Figure 2. — Selected protein targets. Schematic representation of autophagy initiation, highlighting the selected target proteins and their function in autophagy.

We did not consider modified peptides in the current variant of the assay; however, as several of the monitored peptides have been reported to potentially carry PTMs (Table S2), quantification accuracy of respective source proteins might be affected. To test if PTMs of peptides potentially influence protein quantification accuracy, we checked the pairwise correlations of peptides from the same source proteins and found in general a good correlation, with a median correlation coefficient > 0.82 in all experiments (Figure S1). The few peptide pairs which showed a correlation of less than 0.5 were in general linked to very low abundant signals, indicating that the low correlation is likely due to technical/biological noise. As PTMs are commonly sub-stoichiometric and only a small percentage of a given peptide might actually carry the respective PTM, and as we did not inhibit PTM removing enzymes such as phosphatases and deubiquitinases, we conclude that modifications of the used peptides if at all play only a minor influence and should not affect quantification accuracy of listed proteins.

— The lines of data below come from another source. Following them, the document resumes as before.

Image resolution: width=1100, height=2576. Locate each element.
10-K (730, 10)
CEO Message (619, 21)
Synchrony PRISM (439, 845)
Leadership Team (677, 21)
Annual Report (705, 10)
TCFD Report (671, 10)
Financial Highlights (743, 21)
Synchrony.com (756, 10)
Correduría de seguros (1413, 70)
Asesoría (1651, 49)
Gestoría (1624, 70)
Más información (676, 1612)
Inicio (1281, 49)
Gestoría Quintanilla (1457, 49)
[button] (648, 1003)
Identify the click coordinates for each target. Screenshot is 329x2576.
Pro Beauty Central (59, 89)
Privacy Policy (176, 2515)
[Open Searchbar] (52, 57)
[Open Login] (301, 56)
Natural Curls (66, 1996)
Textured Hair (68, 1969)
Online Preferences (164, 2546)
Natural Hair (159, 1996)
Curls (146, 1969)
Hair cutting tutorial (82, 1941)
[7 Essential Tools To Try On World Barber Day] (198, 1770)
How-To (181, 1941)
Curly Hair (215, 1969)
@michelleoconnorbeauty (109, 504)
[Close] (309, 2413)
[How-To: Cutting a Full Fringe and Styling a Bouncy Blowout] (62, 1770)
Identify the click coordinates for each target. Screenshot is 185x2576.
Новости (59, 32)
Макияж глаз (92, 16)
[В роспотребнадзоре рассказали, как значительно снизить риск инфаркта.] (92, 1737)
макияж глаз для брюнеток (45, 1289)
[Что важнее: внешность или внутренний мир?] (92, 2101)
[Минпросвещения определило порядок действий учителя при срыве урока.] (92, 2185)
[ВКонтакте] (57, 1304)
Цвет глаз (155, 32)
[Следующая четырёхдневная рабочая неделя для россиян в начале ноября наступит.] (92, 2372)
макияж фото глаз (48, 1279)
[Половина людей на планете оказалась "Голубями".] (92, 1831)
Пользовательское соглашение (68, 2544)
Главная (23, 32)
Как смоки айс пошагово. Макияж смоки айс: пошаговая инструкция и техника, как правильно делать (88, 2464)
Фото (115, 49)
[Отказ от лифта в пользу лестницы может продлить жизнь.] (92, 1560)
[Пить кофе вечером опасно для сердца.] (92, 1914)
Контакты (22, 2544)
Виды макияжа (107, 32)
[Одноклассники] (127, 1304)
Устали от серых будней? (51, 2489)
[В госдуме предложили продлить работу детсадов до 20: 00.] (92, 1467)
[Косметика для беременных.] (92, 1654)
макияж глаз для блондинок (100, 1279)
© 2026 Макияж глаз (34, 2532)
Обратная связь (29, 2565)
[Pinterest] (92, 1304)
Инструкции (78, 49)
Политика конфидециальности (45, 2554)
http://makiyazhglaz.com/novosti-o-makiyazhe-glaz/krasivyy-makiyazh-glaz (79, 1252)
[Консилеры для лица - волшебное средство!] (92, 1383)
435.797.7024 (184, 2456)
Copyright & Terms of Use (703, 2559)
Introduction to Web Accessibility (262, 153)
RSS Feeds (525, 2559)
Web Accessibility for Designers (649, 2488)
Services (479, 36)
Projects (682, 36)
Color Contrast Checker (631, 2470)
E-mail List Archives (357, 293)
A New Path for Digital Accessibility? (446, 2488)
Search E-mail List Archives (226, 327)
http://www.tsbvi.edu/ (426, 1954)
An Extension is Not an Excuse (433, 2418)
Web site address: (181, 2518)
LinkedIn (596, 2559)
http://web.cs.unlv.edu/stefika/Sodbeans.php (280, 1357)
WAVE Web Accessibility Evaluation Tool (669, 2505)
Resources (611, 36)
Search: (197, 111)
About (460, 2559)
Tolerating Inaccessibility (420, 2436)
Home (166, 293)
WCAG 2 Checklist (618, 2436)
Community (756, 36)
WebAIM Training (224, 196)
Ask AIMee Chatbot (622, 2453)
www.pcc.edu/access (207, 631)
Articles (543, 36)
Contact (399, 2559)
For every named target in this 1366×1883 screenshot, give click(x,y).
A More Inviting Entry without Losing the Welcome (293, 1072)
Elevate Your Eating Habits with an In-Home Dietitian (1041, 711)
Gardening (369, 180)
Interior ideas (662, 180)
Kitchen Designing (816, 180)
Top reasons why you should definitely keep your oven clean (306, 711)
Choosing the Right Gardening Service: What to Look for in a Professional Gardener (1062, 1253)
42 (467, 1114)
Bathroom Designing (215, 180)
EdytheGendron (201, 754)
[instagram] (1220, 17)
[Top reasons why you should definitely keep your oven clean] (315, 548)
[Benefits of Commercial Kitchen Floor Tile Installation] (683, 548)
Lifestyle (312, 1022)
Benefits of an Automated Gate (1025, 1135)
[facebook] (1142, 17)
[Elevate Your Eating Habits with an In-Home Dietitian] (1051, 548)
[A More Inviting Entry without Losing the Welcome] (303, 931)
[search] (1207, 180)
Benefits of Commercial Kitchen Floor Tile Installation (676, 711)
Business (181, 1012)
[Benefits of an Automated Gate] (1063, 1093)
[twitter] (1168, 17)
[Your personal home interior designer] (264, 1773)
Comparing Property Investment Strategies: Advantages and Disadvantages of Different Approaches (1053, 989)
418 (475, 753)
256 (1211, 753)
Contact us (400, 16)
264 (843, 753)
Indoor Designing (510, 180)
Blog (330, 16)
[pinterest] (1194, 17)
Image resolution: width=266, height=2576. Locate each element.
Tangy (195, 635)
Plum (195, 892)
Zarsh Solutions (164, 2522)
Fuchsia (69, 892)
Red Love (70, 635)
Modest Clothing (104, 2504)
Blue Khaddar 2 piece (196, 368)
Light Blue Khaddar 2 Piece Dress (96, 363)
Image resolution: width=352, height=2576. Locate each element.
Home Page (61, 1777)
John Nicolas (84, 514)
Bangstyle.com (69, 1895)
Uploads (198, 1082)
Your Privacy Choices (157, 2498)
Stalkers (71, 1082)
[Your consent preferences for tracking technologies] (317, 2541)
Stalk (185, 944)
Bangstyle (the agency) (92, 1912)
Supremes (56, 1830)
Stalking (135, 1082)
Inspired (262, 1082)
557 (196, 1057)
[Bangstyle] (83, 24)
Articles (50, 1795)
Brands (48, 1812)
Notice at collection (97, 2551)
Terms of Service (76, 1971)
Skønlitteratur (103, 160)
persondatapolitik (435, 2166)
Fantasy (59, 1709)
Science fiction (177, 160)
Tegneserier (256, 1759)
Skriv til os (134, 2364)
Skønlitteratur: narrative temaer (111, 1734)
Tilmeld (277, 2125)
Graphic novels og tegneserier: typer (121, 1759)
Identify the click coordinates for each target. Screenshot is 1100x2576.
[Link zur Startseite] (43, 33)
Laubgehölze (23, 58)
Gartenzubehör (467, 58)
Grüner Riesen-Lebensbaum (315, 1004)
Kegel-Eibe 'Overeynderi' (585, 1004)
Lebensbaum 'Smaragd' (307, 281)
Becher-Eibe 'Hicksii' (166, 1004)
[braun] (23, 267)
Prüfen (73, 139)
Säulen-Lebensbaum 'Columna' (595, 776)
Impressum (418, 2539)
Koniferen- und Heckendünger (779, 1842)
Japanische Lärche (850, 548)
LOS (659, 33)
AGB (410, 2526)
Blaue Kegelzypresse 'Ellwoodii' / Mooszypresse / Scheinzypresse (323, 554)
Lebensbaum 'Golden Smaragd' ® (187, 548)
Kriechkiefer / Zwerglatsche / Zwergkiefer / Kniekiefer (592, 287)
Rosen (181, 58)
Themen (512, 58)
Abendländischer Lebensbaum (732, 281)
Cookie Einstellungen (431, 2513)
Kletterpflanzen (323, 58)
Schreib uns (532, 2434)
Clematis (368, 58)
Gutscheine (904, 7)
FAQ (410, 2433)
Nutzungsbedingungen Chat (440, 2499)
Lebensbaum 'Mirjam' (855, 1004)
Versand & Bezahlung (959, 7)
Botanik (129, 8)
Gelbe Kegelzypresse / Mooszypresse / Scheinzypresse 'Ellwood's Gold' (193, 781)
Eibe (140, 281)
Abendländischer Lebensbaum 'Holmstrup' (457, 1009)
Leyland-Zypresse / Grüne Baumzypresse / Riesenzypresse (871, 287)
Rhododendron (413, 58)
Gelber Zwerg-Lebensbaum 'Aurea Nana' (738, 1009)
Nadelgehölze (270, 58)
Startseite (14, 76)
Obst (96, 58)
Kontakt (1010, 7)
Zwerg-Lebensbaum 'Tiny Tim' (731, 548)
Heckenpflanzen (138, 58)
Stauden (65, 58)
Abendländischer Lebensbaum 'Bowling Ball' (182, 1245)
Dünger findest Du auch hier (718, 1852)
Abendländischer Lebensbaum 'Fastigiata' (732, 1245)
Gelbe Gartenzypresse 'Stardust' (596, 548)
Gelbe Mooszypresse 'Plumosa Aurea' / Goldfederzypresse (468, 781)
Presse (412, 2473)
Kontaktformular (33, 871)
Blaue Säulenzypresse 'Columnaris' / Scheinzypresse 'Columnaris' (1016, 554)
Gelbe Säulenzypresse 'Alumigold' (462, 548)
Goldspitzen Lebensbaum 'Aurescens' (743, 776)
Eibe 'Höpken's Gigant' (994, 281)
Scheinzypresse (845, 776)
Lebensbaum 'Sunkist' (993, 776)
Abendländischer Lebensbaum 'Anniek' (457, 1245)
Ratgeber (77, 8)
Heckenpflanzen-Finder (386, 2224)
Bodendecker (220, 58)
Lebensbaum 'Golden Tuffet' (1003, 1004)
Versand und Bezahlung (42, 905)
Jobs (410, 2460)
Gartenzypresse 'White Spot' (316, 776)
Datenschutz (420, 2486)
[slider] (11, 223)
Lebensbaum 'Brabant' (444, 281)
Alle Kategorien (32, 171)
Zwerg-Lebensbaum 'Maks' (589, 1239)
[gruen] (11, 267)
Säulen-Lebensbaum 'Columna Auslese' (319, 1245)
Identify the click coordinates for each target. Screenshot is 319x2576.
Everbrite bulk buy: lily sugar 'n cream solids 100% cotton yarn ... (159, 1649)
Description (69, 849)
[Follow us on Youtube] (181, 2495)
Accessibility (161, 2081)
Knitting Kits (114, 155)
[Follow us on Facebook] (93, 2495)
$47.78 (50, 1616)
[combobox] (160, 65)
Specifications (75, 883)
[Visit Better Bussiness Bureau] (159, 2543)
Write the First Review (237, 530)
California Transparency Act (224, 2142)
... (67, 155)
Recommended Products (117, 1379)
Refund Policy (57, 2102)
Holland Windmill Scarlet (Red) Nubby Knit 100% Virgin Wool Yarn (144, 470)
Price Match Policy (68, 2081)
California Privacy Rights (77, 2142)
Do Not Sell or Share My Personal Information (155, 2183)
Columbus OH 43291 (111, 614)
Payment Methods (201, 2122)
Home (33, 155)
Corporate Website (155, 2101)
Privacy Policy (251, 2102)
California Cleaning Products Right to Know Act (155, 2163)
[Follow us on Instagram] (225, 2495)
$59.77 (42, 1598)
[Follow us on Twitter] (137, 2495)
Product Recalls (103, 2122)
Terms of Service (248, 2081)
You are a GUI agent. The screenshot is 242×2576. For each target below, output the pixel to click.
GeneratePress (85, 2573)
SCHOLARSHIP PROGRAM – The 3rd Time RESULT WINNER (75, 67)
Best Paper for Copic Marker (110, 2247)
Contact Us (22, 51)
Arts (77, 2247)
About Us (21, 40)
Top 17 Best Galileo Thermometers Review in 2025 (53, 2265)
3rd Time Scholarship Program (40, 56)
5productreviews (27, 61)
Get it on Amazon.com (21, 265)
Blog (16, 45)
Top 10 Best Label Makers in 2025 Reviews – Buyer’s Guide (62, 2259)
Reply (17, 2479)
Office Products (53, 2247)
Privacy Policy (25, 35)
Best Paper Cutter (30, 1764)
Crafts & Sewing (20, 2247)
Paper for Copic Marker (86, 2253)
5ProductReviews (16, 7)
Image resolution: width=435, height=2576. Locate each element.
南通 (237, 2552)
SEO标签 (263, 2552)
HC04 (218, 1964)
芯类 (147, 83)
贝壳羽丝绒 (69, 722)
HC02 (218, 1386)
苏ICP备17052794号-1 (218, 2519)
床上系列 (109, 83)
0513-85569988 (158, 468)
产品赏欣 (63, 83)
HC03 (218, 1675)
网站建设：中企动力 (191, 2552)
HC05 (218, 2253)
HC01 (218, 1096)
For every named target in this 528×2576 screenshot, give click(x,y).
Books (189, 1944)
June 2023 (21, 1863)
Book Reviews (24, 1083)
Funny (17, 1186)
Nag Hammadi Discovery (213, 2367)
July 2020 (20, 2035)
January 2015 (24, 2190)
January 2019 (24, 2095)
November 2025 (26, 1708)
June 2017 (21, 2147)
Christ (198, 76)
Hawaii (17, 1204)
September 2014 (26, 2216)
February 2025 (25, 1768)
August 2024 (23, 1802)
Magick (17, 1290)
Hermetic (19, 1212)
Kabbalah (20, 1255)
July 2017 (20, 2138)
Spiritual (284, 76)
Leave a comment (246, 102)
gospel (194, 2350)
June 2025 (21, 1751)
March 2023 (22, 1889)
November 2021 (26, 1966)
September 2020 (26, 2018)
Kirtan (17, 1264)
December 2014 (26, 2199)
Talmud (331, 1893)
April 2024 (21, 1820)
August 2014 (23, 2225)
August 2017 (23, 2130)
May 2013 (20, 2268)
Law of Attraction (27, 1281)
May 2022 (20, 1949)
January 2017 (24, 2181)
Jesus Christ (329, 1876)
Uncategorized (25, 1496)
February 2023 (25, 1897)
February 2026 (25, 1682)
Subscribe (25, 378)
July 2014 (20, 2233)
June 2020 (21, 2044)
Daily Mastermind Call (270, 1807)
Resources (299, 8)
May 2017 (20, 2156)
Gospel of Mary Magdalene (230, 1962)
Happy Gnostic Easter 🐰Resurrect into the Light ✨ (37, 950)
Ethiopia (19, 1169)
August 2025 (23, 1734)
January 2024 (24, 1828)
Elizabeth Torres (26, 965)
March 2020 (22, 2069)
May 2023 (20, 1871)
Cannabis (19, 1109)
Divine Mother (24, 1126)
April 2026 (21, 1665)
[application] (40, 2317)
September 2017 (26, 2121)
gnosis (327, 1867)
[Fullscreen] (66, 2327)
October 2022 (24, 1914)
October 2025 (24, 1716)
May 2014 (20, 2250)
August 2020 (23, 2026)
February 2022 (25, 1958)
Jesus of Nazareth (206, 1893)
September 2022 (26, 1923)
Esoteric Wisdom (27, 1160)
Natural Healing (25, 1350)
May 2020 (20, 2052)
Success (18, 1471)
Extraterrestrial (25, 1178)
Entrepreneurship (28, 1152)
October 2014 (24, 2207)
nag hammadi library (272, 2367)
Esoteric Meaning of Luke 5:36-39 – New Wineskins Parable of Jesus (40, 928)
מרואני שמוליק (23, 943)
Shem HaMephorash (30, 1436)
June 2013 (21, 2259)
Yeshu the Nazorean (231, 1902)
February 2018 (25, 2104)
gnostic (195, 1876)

Robustness of the assay compared to standard MS workflows and in a biological context

Amino acid starvation is a strong and commonly used autophagy inducing stimulus. Coupling it to bafilomycin A₁ (BafA1) treatment, which inhibits V-type proton-ATPases blocking lysosomal degradation [5], enables to measure the accumulation of autophagosomal cargo that would be degraded in the absence of BafA1 treatment. To assess the reproducibility of our approach and compare it to standard shotgun proteomics approaches, A549 cells were starved for amino acids in Hanks’ Balanced Salt Solution (HBSS) with and without BafA1 for 2 h, samples processed as outlined above, and resulting peptide mixtures were measured on the same LC-MS/MS system comparing PRM-based targeted proteomics to Data-Dependent Acquisition (DDA)-, and Data-Independent Acquisition (DIA)-based discovery proteomics (n = 3 technical replicates per treatment). Out of the 37 protein targets of the assay, 30 could be identified and quantified with a signal above the LOQ in a minimum of one sample using PRM. Standard DIA measurements identified 17 of these proteins and DDA identified 7 (Figure 3A). When it comes to quantification, DDA measurements resulted in large coefficients of variation (CVs). Normalized DDA measurements using the MaxLFQ algorithm [45] performed surprisingly well with an average CV of 8.5%; however, only 7 proteins were retained and depending on the protein the CV might be significantly higher (max. value of 44%). Not surprisingly, targeted proteomics developed with specific targets in mind outperformed the other approaches when measuring those targets. In terms of reproducibility, PRM measurements produced an average CV across conditions of 4.8% with most proteins being below 10% (Figure 3B).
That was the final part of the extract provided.